While club chairman Anthony Gibbons says the league is of a ‘pub standard’ and it is yet to be recognised by the Guinness Book of Records, the uniqueness of the league setup has attracted plenty of interest. In 2008, David Beckham, Patrick Vieira, Steven Gerrard and Daniele De Rossi rocked up for an adidas advert as they toured the globe’s littlest leagues. Fifa are fans too.
“A team came over from Fifa,” Matt says. “We had a trophy which is a centimetre high, mounted on two pieces of wood and called it the ‘World’s Smallest Trophy for the World’s Smallest League’. They liked it, they wanted it, they took it. With permission, they had another one made for us and the original is currently next door to a replica Champions League trophy!”
Football’s governing body has even leased football strips, though some of the older memorabilia is lost for the time being, stuck in a local museum on the island which has been condemned.
However, the islanders have been creating their own history and upholding their own traditions, playing each other 17 times between October and March, including the big Boxing Day fixture where ‘The Young Bucks’ take on ‘The Old Guys’.
“It’s always a good one,” says Matt of the festive meeting. “At that time we will have 50 or 60 players, and all of the families and visiting relatives will be there too. Then we all cram into the pub; having not been a part of it that long, I can sit here and listen to stories from, like, 1987.
“Come the end of the season, there is a Golden Boot, there’s a Ref’s Player of the Year and the Players’ Player of the Year gets voted for by the other side,” he tells us.
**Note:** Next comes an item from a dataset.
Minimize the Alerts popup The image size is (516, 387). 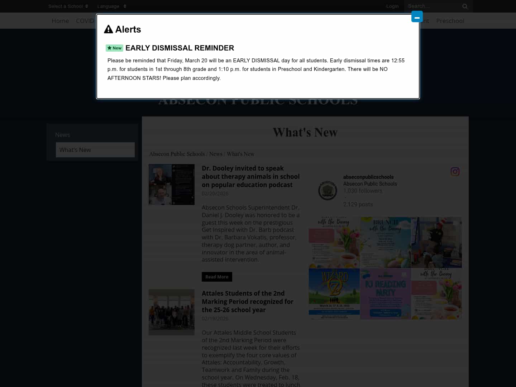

Five games into this season, the Wanderers - who boast the most championships and are current title-holders - top the table with 10 points, with the Gunners six points adrift with a single win to their name. The immediate hope is that they can get their league schedule back on track after the inevitable Covid-enforced breaks.
Matt, who is now 40, intends to keep playing until his own son turns 14 next year, the age at which players can join. There is often a dearth of players aged 17 and 18 though. After going to nearby Truro on the mainland to continue learning and gaining qualifications, some don’t return as accommodation and second homes can be difficult to acquire in the area.
So, have they got anyone playing who could make it in the big leagues? Not quite. “One guy who played a few years back was on the books at Stockport County I think,” reveals chairman Anthony, “and there is another player at Truro, who play in the Southern Premier League South.”
Despite the inherent difficulties, the Isles of Scilly still proudly sits in the pantheon of football’s European leagues. It might not be as glamorous as the Premier League, Serie A or La Liga, but try telling that to the Woolpack Wanderers and Garrison Gunners as their battle to both finish top and avoid ending bottom continues.